I read that Sean just happened upon that doughnut shop? What a gift!
That was a happy accident. There were a lot of those that happened. In the script it was originally a taco truck or a food truck outside the refineries and he was driving around and found that place and was like, “Holy sh*t, we gotta use this instead.” He just happened to find it while he was location scouting.
Let’s talk about the era. Trump is heard on the TV so we know it’s right before the 2016 election but there is also a Y2K element with NSYNC's “Bye Bye Bye.” How does the era contribute to the story? Does it?
The song came out after the script was written and we were already shooting, so I think that just happened as we were shooting because Sean was like, ‘We need a song. What would the song be?’ and we were like, “Hit The Road, Jack” – it needed to be something that was part of the story because my character’s constantly getting kicked out of town and burning bridges and “Bye Bye Bye” just worked, so that just came about as we were shooting. Sean hoped we could get the song and clear it. It wasn't cheap. The powers that be saw a cut of the movie and were like, “Okay this movie’s incredible; we’ll pay for this song,” because it costs a lot of money.

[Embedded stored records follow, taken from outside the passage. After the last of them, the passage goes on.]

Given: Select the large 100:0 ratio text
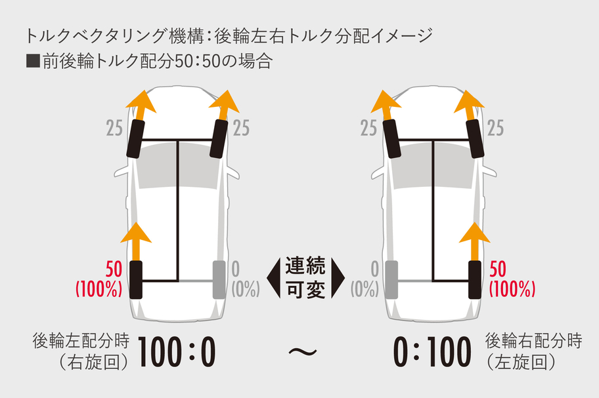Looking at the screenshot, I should pyautogui.click(x=177, y=353).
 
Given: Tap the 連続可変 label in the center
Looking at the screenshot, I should pyautogui.click(x=305, y=278).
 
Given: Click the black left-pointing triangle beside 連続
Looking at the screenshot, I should pyautogui.click(x=275, y=277).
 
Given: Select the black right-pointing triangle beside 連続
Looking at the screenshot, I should pyautogui.click(x=337, y=277).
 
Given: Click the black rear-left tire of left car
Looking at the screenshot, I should pyautogui.click(x=137, y=280).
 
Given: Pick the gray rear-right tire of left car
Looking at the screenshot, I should pyautogui.click(x=219, y=280).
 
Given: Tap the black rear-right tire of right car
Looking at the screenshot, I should pyautogui.click(x=475, y=280).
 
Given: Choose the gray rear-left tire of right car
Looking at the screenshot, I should pyautogui.click(x=392, y=280).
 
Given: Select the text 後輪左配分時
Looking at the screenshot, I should pyautogui.click(x=80, y=342).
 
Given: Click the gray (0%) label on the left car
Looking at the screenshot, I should pyautogui.click(x=244, y=289).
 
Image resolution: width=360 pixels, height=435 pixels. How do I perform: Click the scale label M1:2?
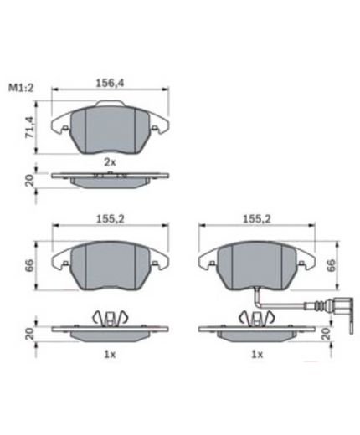[x=21, y=88]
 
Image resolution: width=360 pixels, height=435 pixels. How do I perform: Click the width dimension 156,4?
[x=110, y=83]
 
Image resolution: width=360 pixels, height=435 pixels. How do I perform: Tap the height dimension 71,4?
[x=29, y=127]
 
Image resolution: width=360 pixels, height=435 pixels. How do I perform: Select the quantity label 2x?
[x=110, y=162]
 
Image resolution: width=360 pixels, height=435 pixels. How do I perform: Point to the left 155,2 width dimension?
[x=111, y=219]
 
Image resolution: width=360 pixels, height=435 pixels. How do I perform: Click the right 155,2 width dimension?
[x=257, y=219]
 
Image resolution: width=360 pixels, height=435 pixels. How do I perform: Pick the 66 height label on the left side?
[x=29, y=266]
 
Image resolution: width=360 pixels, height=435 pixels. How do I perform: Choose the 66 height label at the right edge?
[x=331, y=266]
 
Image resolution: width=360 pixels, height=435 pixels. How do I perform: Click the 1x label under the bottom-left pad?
[x=110, y=355]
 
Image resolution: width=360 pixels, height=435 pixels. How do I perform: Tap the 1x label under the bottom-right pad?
[x=257, y=355]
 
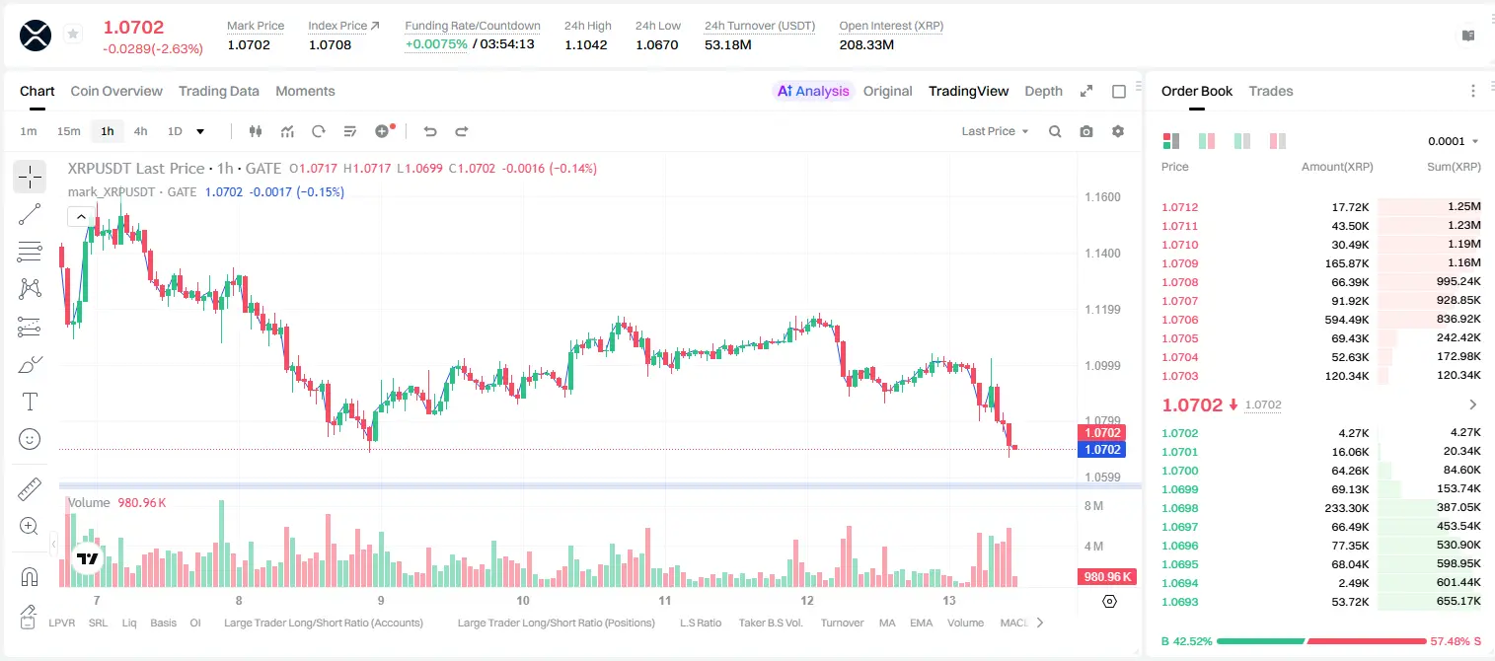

As far as the presidential election, I’m speaking for Sean – he should answer this, not me but this is what he’d said in interviews, which is that it was a time where we were living in a reality show with the political landscape. Donald Trump winning, whether you’re on the left or the right, whatever your views are, it was crazy that someone like Trump was going to run against a woman for the first time and win and nobody believed he was going to win. It was like we were living in some weird reality show. That’s why in the movie, one scene would be a political debate and the next, it would be a reality show. He did that on purpose because we were living in this weird reality.
In one scene, you run naked through a neighborhood that apparently the movie didn’t have permits for. What is it like to work with Sean Baker’s DIY energy?
I wish that I could always do films like this. Of course, there’s gonna be big studio films and that’s its own thing, but to me, this is when the magic happens – when you work like this under stressful situations with not a lot of money. Everyone’s in it to win it, there’s no egos, there’s no big movie stars, and no producer over the monitor saying, “No Sean, you gotta do it like this.” He has a vision and he knows what he wants: writing it, directing it, editing it, casting it. He’s choosing the font on the screen. Just give him the money and trust that he’ll make a masterpiece.
When there’s not too many cooks in the kitchen this is what happens. That’s the problem: You get all these people with their egos and this and that and it’s not well-executed and it comes out being all f*cked up. All you need often to make a good meal is a few ingredients, like pasta. This is a lame comparison, but you just need some basil, some tomatoes, some pasta, and some meat sauce and if you do it the right amount with the right formula, it’s gonna be a good meal. You don’t need all this sh*t. It’s gonna make the meal suck, and that’s what happens a lot is there's’ too many opinions and everyone wants to have their vision in it. I think everyone suffers because of it, so I think it’s rare that this happens in a movie.
This interview has been edited and condensed for clarity.